Rewrite the records between the lines holding "You are a computer-use agent." and "pos(263,21)", inclusive, changing "three-dot" to "vertical-ellipsis" and leaving everything else as it is. Omit the pictures from your answer.

DATA EXCERPTS ▸

*-*-*

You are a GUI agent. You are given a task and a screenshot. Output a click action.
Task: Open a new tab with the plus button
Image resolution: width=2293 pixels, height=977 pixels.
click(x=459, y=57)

*-*-*

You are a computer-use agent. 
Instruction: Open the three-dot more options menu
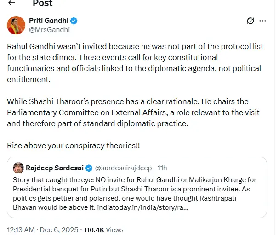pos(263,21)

*-*-*

TASK ANSWER ▸
You are a computer-use agent. 
Instruction: Open the vertical-ellipsis more options menu
pos(263,21)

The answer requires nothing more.